Özetin özeti: Bu tartışma daha çok su kaldırır...
türkiye'de için çok büyük kayıp. can dündar imzalı belgeseli de izlenmeli derim. aşık veysel'in müzik dersi verdiği düşünülecek olunursa kalitesi anlaşılır.
17 nisan 1940 ta köylerde öğretmen ve eğitmenlerle tarım ve sağlık görevlisi yetiştirmek üzere kurulmuş kurum.
kültür hayatına damgasını vurmuş ve köy kökenli bir aydın kuşağı yaratarak aydınlanma mücadelesine kalıcı bir iz bırakmıştır.
oldukça tartışılan kurumlardır zira hasan ali yücel ve bu enstitülerin kurulmasında emeği geçenlerin mason dolayısıyla yahudimsi oldukları iddiası vardır.
eğitim düzeyi tartışılır.
atatürk ilkelerine uygunlukları tartışılabilir.
atatürk olsaydı ne derdi denebilir.
atatürk'ün aklına gelmemiş mi denebilir.
bir rivayete göre tuvalet vb alanların kız, erkek ortak kullanıldığı söylenen kurum.(bunun altında hitler'in alman üretme çiftliklerinin olduğu da söyleniyor.)
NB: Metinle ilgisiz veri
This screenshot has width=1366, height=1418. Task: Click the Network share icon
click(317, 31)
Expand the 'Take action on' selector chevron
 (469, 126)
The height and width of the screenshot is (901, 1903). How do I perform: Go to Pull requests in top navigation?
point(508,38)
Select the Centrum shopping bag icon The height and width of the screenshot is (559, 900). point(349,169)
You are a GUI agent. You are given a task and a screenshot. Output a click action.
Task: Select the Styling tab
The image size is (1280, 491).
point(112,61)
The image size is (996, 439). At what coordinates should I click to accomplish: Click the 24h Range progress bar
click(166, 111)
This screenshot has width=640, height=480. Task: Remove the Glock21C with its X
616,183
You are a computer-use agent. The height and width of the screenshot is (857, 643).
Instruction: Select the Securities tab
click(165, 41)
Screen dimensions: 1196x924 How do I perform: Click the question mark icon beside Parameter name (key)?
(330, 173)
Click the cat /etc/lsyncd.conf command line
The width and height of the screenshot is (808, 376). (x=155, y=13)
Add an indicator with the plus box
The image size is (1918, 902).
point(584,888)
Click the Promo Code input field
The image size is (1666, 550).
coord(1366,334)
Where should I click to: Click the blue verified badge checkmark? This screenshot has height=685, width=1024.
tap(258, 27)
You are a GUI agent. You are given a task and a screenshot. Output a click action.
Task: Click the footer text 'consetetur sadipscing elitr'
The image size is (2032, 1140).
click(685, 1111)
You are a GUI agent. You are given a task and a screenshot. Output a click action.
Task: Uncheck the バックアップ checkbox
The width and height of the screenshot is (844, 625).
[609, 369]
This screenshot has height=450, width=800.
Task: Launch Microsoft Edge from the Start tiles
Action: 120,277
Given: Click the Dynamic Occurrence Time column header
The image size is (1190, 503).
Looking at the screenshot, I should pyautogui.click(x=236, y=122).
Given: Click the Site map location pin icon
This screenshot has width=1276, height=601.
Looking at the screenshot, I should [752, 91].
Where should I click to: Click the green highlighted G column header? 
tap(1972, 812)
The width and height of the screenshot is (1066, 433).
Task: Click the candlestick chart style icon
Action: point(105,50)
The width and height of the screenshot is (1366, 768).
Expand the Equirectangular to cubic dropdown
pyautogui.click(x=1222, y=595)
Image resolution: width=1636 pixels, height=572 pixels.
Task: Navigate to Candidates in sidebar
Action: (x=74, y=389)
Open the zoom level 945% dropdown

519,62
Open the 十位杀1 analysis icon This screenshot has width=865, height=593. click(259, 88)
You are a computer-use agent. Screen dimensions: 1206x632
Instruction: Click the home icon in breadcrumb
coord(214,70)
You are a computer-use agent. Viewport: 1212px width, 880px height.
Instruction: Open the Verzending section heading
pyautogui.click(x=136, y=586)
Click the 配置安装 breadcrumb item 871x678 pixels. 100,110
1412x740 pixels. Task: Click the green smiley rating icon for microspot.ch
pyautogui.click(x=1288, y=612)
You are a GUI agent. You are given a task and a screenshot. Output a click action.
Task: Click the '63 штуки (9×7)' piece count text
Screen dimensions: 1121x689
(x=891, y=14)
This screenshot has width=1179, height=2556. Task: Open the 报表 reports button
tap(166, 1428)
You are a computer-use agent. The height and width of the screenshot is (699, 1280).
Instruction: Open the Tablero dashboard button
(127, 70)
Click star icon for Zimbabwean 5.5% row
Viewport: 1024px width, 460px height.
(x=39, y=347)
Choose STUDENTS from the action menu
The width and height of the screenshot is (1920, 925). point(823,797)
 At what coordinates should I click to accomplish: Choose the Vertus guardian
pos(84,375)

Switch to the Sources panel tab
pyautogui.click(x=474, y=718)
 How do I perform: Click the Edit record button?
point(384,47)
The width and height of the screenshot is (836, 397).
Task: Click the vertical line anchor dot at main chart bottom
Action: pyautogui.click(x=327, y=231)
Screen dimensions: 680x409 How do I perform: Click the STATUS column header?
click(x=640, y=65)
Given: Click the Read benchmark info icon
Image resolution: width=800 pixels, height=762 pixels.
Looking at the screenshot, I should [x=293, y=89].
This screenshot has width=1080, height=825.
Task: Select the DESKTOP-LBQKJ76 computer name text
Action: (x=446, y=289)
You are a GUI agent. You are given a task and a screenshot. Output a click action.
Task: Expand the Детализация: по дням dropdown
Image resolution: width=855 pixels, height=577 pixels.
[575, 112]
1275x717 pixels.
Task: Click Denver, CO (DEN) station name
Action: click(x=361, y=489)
köylüler bu enstitüler hakkında ne düşünüyordu acaba denesi kurumlardır.
kemal tahirin bozkırdaki çekirdek adlı romanı köy enstitüleri ile ilgili yazılmış güzel bir romandır. dönemin siyasi yaşamını, köy hayatını ve enstitüleri anlamak için oldukça faydalı bir eserdir. okunması tavsiye edilir.
bugün, kuruluşunun 67.yılında anılan fakat kıymeti bilinmeyen unutulmaz güzellik. komunist yuvası diye ucuz karalama çabalarına girişen basit düşüncelere tek tavsiyem, oradan mezun bir güzel insanla gidin iki kelam edin bakalım, çevrenizdeki boş insanları, rezillikleri farketmenizi sağlayacak şeyler anlatır sizlere. şimdiki normal eğitimin bile ne kadar içler acısı haller aldığını hissedersiniz iliklerinize kadar.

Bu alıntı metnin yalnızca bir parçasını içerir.